Medline ® Abstracts for References 118,124,125
of 'Chronic functional constipation and fecal incontinence in infants and children: Treatment'
Antegrade colonic enemas and intestinal diversion are highly effective in the management of children with intractable constipation.
Christison-Lagay ER, Rodriguez L, Kurtz M, St Pierre K, Doody DP, Goldstein AM
J Pediatr Surg. 2010;45(1):213.
PURPOSE: Intractable constipation in children is an uncommon but debilitating condition. When medical therapy fails, surgery is warranted; but the optimal surgical approach has not been clearly defined. We reviewed our experience with operative management of intractable constipation to identify predictors of success and to compare outcomes after 3 surgical approaches: antegrade continence enema (ACE), enteral diversion, and primary resection.

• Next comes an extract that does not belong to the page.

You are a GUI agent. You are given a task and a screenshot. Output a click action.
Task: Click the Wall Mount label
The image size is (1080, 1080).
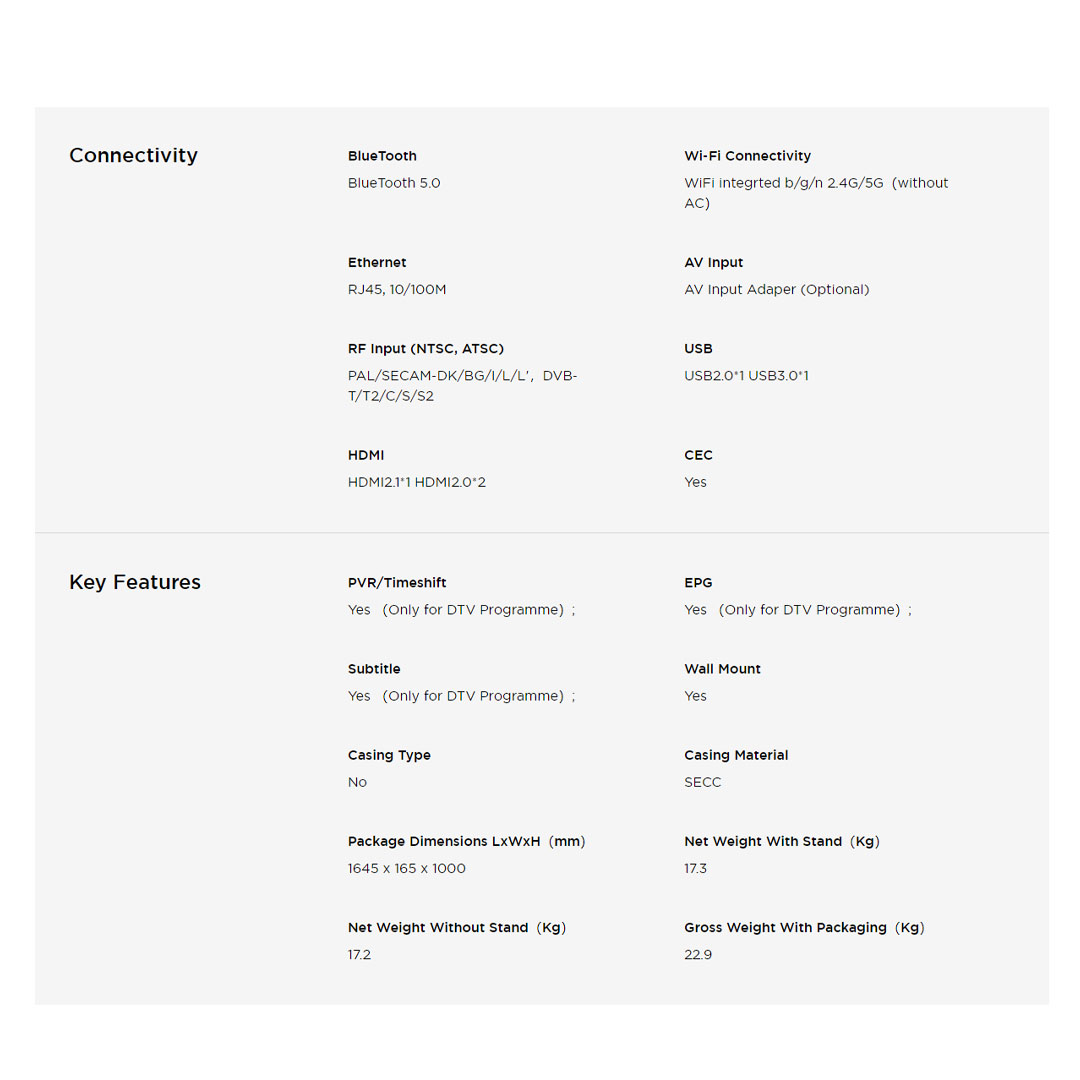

METHODS: A retrospective review of pediatric patients undergoing ACE, diversion, or resection for intractable, idiopathic constipation from 1994 to 2007 was performed. Satisfactory outcome was defined as minimal fecal soiling and passage of stool at least every other day (ACE, resection) or functional enterostomy without abdominal distension (diversion).
RESULTS: Forty-four patients (range = 1-26 years, mean = 9 years) were included. Sixteen patients underwent ACE, 19 underwent primary diversion (5 ileostomy, 14 colostomy), and 9 had primary colonic resections. Satisfactory outcomes were achieved in 63%, 95%, and 22%, respectively. Of the 19 patients diverted, 14 had intestinal continuity reestablished at a mean of 27 months postdiversion, with all of these having a satisfactory outcome at an average follow-up of 56 months. Five patients underwent closure of the enterostomy without resection, whereas the remainder underwent resection of dysmotile colon based on preoperative colonic manometry studies. Of those undergoing ACE procedures, age younger than 12 years was a predictor of success, whereas preoperative colonic manometry was not predictive of outcome. Second manometry 1 year post-ACE showed improvement in all patients tested. On retrospective review, patient noncompliance contributed to ACE failure.
CONCLUSIONS: Antegrade continence enema and enteral diversion are very effective initial procedures in the management of intractable constipation. Greater than 90% of diverted patients have an excellent outcome after the eventual restoration of intestinal continuity. Colon resection should not be offered as initial therapy, as it is associated with nearly 80% failure rate and the frequent need for additional surgery.
Department of Surgery, Massachusetts General Hospital, Harvard Medical School, Boston, MA 02114, USA.
Surgery and constipation: when, how, yes, or no?
Levitt MA, Peña A
J Pediatr Gastroenterol Nutr. 2005;41 Suppl 1:S58.
Division of Pediatric Surgery, Cincinnati Children's Hospital Medical Center, Cincinnati, Ohio, USA. firstname.lastname@example.org
Treatment of severe childhood constipation with restorative proctocolectomy.
Asipu D, Jaffray B
Arch Dis Child. 2010;95(11):867.
OBJECTIVE: To describe the clinical features of children with severe constipation and their outcome after restorative proctocolectomy.
DESIGN: Observational study and health status questionnaire using gastrointestinal quality of life score (GIQL).
SETTING: English regional paediatric surgery service.
PATIENTS: Five children were identified, with severe constipation, whose symptoms had not improved with either prolonged medical therapy or colonic lavage using an antegrade colonic enema procedure. All had required a stoma to resolve their constipation. Intervention All underwent restorative proctocolectomy.
RESULTS: All children are stooling through their anus. The mean stool frequency is 6/day. None have daytime incontinence, and none require any further therapy for constipation. Complication rates have been low with no permanent morbidity. The mean GIQL 3 years following restorative proctocolectomy was 89 (SD 29).
CONCLUSIONS: In highly selected cases, restorative proctocolectomy may allow resolution of the symptoms of severe constipation and avoid leaving a child with a permanent stoma.
Department of Paediatric Surgery, The Royal Victoria Infirmary, Queen Victoria Road, Newcastle upon Tyne, UK.